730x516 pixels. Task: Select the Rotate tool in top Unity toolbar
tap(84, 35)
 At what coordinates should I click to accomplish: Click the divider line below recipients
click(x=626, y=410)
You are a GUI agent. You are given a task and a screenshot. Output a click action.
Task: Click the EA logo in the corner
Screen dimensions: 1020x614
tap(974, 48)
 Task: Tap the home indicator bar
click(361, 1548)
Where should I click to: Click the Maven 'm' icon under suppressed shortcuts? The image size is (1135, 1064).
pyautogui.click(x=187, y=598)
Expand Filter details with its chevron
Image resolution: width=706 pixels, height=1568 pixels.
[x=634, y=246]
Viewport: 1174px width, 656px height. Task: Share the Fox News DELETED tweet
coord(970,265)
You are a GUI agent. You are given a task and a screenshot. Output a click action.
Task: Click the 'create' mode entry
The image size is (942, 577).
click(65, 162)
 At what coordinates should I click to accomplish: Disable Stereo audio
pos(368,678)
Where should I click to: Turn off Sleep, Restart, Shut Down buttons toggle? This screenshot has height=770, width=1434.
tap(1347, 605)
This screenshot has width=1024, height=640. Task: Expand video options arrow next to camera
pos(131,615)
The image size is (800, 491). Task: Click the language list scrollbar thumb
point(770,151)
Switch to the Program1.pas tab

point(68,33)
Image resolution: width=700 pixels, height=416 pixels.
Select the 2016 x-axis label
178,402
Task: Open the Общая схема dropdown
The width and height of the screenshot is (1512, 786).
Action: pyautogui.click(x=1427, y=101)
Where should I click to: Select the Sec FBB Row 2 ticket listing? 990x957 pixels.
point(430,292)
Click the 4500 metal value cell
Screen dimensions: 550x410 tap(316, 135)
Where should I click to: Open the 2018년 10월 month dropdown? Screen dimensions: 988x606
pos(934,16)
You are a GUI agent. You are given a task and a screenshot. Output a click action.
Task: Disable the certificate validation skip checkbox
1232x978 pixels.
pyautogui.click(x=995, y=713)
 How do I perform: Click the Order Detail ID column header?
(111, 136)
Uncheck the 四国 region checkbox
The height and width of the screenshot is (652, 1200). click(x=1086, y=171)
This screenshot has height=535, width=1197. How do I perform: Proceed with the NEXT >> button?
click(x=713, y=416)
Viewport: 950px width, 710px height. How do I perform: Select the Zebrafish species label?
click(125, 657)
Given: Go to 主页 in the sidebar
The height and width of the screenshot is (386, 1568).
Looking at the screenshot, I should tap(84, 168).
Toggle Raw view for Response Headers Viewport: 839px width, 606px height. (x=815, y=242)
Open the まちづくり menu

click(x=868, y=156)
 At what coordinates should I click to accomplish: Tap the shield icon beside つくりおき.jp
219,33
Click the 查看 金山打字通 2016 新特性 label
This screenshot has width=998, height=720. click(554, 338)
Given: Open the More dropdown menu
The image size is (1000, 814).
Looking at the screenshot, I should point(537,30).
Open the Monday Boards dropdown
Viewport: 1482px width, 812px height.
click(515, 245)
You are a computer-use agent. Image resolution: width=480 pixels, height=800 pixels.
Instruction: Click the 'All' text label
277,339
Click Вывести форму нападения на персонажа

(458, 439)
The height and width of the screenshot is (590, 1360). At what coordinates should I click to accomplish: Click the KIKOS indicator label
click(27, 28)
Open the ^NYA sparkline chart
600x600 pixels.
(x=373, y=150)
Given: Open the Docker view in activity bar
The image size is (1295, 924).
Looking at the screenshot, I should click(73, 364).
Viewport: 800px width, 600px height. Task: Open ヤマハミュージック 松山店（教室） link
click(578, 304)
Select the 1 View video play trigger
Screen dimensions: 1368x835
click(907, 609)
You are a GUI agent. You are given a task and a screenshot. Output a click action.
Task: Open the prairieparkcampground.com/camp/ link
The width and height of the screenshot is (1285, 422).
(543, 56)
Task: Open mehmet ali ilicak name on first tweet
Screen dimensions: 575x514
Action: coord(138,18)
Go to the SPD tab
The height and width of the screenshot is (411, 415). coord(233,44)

□ □ □

■ **EXERCISE OBJECTIVE**
Please reproduce all of the entries above exactly as they appear.

■ **EXPECTED ANSWER**
730x516 pixels. Task: Select the Rotate tool in top Unity toolbar
tap(84, 35)
 At what coordinates should I click to accomplish: Click the divider line below recipients
click(x=626, y=410)
You are a GUI agent. You are given a task and a screenshot. Output a click action.
Task: Click the EA logo in the corner
Screen dimensions: 1020x614
tap(974, 48)
 Task: Tap the home indicator bar
click(361, 1548)
Where should I click to: Click the Maven 'm' icon under suppressed shortcuts? The image size is (1135, 1064).
pyautogui.click(x=187, y=598)
Expand Filter details with its chevron
Image resolution: width=706 pixels, height=1568 pixels.
[x=634, y=246]
Viewport: 1174px width, 656px height. Task: Share the Fox News DELETED tweet
coord(970,265)
You are a GUI agent. You are given a task and a screenshot. Output a click action.
Task: Click the 'create' mode entry
The image size is (942, 577).
click(65, 162)
 At what coordinates should I click to accomplish: Disable Stereo audio
pos(368,678)
Where should I click to: Turn off Sleep, Restart, Shut Down buttons toggle? This screenshot has height=770, width=1434.
tap(1347, 605)
This screenshot has width=1024, height=640. Task: Expand video options arrow next to camera
pos(131,615)
The image size is (800, 491). Task: Click the language list scrollbar thumb
point(770,151)
Switch to the Program1.pas tab

point(68,33)
Image resolution: width=700 pixels, height=416 pixels.
Select the 2016 x-axis label
178,402
Task: Open the Общая схема dropdown
The width and height of the screenshot is (1512, 786).
Action: pyautogui.click(x=1427, y=101)
Where should I click to: Select the Sec FBB Row 2 ticket listing? 990x957 pixels.
point(430,292)
Click the 4500 metal value cell
Screen dimensions: 550x410 tap(316, 135)
Where should I click to: Open the 2018년 10월 month dropdown? Screen dimensions: 988x606
pos(934,16)
You are a GUI agent. You are given a task and a screenshot. Output a click action.
Task: Disable the certificate validation skip checkbox
1232x978 pixels.
pyautogui.click(x=995, y=713)
 How do I perform: Click the Order Detail ID column header?
(111, 136)
Uncheck the 四国 region checkbox
The height and width of the screenshot is (652, 1200). click(x=1086, y=171)
This screenshot has height=535, width=1197. How do I perform: Proceed with the NEXT >> button?
click(x=713, y=416)
Viewport: 950px width, 710px height. How do I perform: Select the Zebrafish species label?
click(125, 657)
Given: Go to 主页 in the sidebar
The height and width of the screenshot is (386, 1568).
Looking at the screenshot, I should tap(84, 168).
Toggle Raw view for Response Headers Viewport: 839px width, 606px height. (x=815, y=242)
Open the まちづくり menu

click(x=868, y=156)
 At what coordinates should I click to accomplish: Tap the shield icon beside つくりおき.jp
219,33
Click the 查看 金山打字通 2016 新特性 label
This screenshot has width=998, height=720. click(554, 338)
Given: Open the More dropdown menu
The image size is (1000, 814).
Looking at the screenshot, I should point(537,30).
Open the Monday Boards dropdown
Viewport: 1482px width, 812px height.
click(515, 245)
You are a computer-use agent. Image resolution: width=480 pixels, height=800 pixels.
Instruction: Click the 'All' text label
277,339
Click Вывести форму нападения на персонажа

(458, 439)
The height and width of the screenshot is (590, 1360). At what coordinates should I click to accomplish: Click the KIKOS indicator label
click(27, 28)
Open the ^NYA sparkline chart
600x600 pixels.
(x=373, y=150)
Given: Open the Docker view in activity bar
The image size is (1295, 924).
Looking at the screenshot, I should click(73, 364).
Viewport: 800px width, 600px height. Task: Open ヤマハミュージック 松山店（教室） link
click(578, 304)
Select the 1 View video play trigger
Screen dimensions: 1368x835
click(907, 609)
You are a GUI agent. You are given a task and a screenshot. Output a click action.
Task: Open the prairieparkcampground.com/camp/ link
The width and height of the screenshot is (1285, 422).
(543, 56)
Task: Open mehmet ali ilicak name on first tweet
Screen dimensions: 575x514
Action: coord(138,18)
Go to the SPD tab
The height and width of the screenshot is (411, 415). coord(233,44)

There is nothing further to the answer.